§ **Your objective**
Copy the records below character for character.

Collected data
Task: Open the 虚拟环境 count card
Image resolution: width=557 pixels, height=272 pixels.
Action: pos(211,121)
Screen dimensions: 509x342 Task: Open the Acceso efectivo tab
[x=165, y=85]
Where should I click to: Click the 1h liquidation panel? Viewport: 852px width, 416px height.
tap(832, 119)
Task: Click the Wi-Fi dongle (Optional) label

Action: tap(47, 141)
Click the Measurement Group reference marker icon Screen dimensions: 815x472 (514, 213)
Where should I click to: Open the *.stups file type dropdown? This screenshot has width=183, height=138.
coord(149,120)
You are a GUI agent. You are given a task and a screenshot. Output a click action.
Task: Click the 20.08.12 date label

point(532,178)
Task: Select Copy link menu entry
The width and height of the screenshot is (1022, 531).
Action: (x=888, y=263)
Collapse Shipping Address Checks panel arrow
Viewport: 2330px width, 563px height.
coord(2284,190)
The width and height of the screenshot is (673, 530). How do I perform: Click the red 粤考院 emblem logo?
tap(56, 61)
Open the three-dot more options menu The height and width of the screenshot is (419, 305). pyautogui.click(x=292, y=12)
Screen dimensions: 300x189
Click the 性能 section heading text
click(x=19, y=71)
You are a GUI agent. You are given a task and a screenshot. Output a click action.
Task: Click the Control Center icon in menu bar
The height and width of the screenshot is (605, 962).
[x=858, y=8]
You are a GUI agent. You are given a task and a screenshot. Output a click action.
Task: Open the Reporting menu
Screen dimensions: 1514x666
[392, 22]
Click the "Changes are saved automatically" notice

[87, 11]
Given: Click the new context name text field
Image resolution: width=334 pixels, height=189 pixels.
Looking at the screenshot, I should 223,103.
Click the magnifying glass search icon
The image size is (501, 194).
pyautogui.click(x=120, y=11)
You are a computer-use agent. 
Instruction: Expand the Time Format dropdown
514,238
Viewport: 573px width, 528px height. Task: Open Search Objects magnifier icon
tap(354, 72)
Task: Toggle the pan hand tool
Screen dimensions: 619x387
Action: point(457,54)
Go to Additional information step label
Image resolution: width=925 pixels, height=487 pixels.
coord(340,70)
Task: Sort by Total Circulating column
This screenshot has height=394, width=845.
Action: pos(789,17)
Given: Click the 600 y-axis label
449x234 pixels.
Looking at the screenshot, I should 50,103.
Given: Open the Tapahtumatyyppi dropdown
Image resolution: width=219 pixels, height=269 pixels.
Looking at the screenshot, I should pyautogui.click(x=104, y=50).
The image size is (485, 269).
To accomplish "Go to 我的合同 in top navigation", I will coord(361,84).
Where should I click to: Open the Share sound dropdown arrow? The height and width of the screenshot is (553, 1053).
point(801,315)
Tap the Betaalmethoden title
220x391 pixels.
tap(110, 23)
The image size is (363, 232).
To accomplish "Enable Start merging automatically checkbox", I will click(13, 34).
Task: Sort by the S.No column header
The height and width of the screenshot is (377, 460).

§ **Your response**
Task: Open the 虚拟环境 count card
Image resolution: width=557 pixels, height=272 pixels.
Action: pos(211,121)
Screen dimensions: 509x342 Task: Open the Acceso efectivo tab
[x=165, y=85]
Where should I click to: Click the 1h liquidation panel? Viewport: 852px width, 416px height.
tap(832, 119)
Task: Click the Wi-Fi dongle (Optional) label

Action: tap(47, 141)
Click the Measurement Group reference marker icon Screen dimensions: 815x472 (514, 213)
Where should I click to: Open the *.stups file type dropdown? This screenshot has width=183, height=138.
coord(149,120)
You are a GUI agent. You are given a task and a screenshot. Output a click action.
Task: Click the 20.08.12 date label

point(532,178)
Task: Select Copy link menu entry
The width and height of the screenshot is (1022, 531).
Action: (x=888, y=263)
Collapse Shipping Address Checks panel arrow
Viewport: 2330px width, 563px height.
coord(2284,190)
The width and height of the screenshot is (673, 530). How do I perform: Click the red 粤考院 emblem logo?
tap(56, 61)
Open the three-dot more options menu The height and width of the screenshot is (419, 305). pyautogui.click(x=292, y=12)
Screen dimensions: 300x189
Click the 性能 section heading text
click(x=19, y=71)
You are a GUI agent. You are given a task and a screenshot. Output a click action.
Task: Click the Control Center icon in menu bar
The height and width of the screenshot is (605, 962).
[x=858, y=8]
You are a GUI agent. You are given a task and a screenshot. Output a click action.
Task: Open the Reporting menu
Screen dimensions: 1514x666
[392, 22]
Click the "Changes are saved automatically" notice

[87, 11]
Given: Click the new context name text field
Image resolution: width=334 pixels, height=189 pixels.
Looking at the screenshot, I should 223,103.
Click the magnifying glass search icon
The image size is (501, 194).
pyautogui.click(x=120, y=11)
You are a computer-use agent. 
Instruction: Expand the Time Format dropdown
514,238
Viewport: 573px width, 528px height. Task: Open Search Objects magnifier icon
tap(354, 72)
Task: Toggle the pan hand tool
Screen dimensions: 619x387
Action: point(457,54)
Go to Additional information step label
Image resolution: width=925 pixels, height=487 pixels.
coord(340,70)
Task: Sort by Total Circulating column
This screenshot has height=394, width=845.
Action: pos(789,17)
Given: Click the 600 y-axis label
449x234 pixels.
Looking at the screenshot, I should 50,103.
Given: Open the Tapahtumatyyppi dropdown
Image resolution: width=219 pixels, height=269 pixels.
Looking at the screenshot, I should pyautogui.click(x=104, y=50).
The image size is (485, 269).
To accomplish "Go to 我的合同 in top navigation", I will coord(361,84).
Where should I click to: Open the Share sound dropdown arrow? The height and width of the screenshot is (553, 1053).
point(801,315)
Tap the Betaalmethoden title
220x391 pixels.
tap(110, 23)
The image size is (363, 232).
To accomplish "Enable Start merging automatically checkbox", I will click(13, 34).
Task: Sort by the S.No column header
The height and width of the screenshot is (377, 460).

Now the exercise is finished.